Joining the dots

Jeff Bullas’s piece on whether Google’s new Google+ marks an all-out war between Facebook and the search giant for dominance in social media raises some important issues. Bullas points to the demise in popularity of MySpace as a precedent for Google’s need to be concerned. From a technical point of view, I can see why Google+ can be perceived as an intervention in the social media space and as a challenge to the incumbent Facebook. But I think seeing it in that context alone risks missing the wider environment within which this struggle may well be taking place.

I’m not convinced that it’s about the fact that Google wants to necessarily get into the social media space. Rather, they may believe they have no choice but to have a presence – and a successful presence – there in order to defend their very business model. In other words, whilst this may look like another attempt to gain a foothold in an arena that Google has attempted to enter several times before, I see it being much more about Google absolutely having to get this right.

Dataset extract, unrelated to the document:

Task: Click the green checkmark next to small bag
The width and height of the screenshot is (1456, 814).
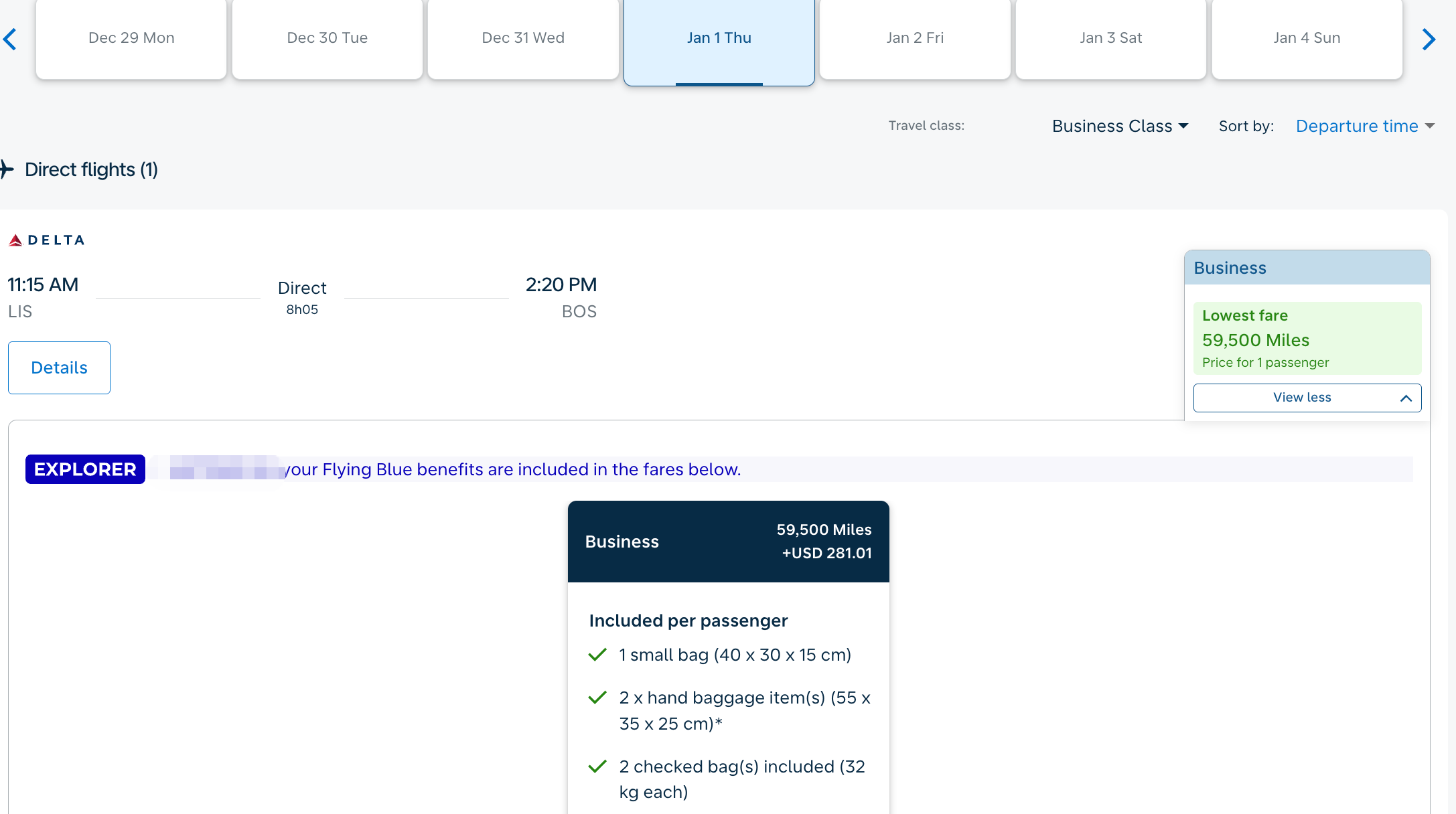Action: tap(597, 655)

A key reason is the “war of the worlds” I spoke about a few posts back. We are now seeing a number of globally scaled brands building their platforms into ecosystems – Apple’s move into the cloud, Microsoft’s Azure project and Windows 8 initiatives, and Facebook’s Like strategy and its pending mobile developments. All of these developments signal a move to draw users into integrated, multi-purpose, branded environments where so many of each brand’s followers’ needs are catered for that they don’t need to look or source further afield.

Remember though that Google cannot easily search Facebook. That means Google is closed out of that search space. And if hundreds of millions of users cannot use Google within their favourite social media channel, they will look to Facebook to fulfil and potentially expand that function for them.

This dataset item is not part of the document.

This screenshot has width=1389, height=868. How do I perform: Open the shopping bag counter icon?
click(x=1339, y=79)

Couple that exclusivity with a fall in web-related searches generally and I think we’re closer to the real cause of Google’s alarm. Increasingly, people are searching for subjects, information and communities from within their favourite social media platforms. That signals that potentially the very way that we search is changing. And such a trend makes social media very relevant indeed to Google, because of course it represents a fundamental challenge to Google’s business model. Google either makes effective and substantive social media searching available themselves or risks being subsumed in a massive fall-off in web-related search numbers.

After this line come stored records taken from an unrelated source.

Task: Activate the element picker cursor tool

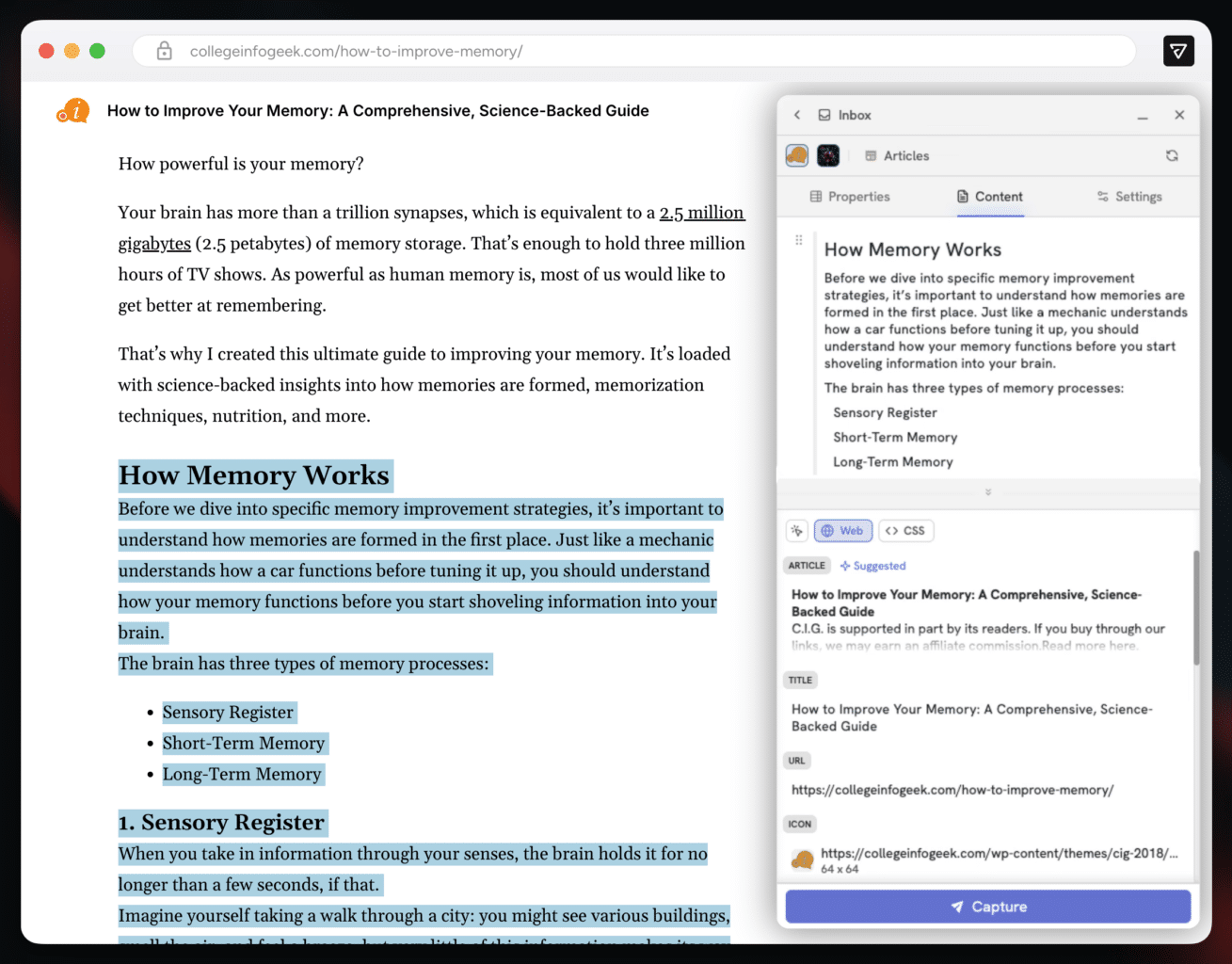Action: (x=797, y=531)
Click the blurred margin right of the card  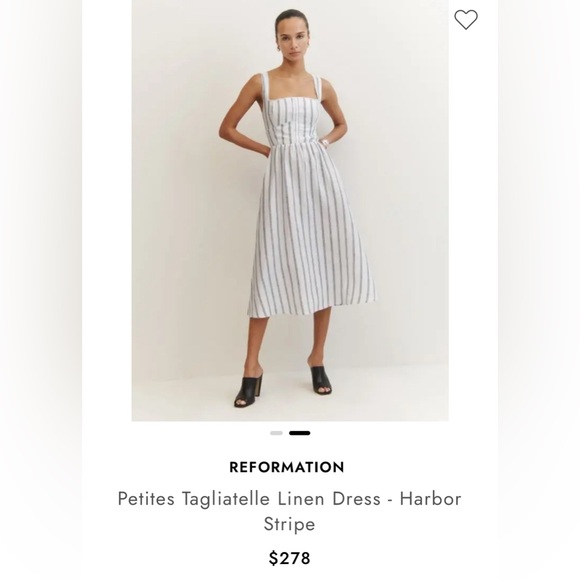tap(539, 290)
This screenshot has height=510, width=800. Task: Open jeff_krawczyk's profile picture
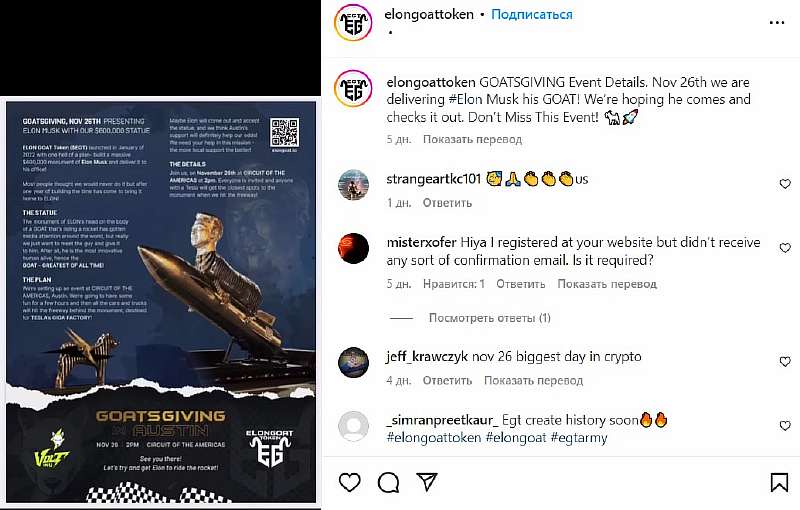tap(354, 362)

As Jeff Bulas concludes, “maybe [Google’s] long term existence and continuing relevance hinges on it becoming part of people’s social networks and not just a search engine.”

Part of the reason of course is that social networks by their very nature bring people together around subjects of interest and get them talking amongst themselves. In the process, they seek each other out, seek each other’s opinions, seek updates and news, and look for technical information and so much more from within their social communities. They are doing their own searching – but not with Google.

There is still that very real sense of mass. But it’s a sense of mass whose media physics continues to evolve.

Today, Facebook, Google, Twitter and Apple run pixellated empires – massive globally-scaled brands, huge and solid to look at from a distance, but on closer examination made up of millions and millions of individuals, who are in turn each talking about, connecting with and searching for what is special and important and precious to them within their favourite swirling media cloud.

In a little over ten years, we’ve moved from thinking dot-com was a business model to recognising that the business model of the future will probably pivot on how many dots there are and how those dots are joined.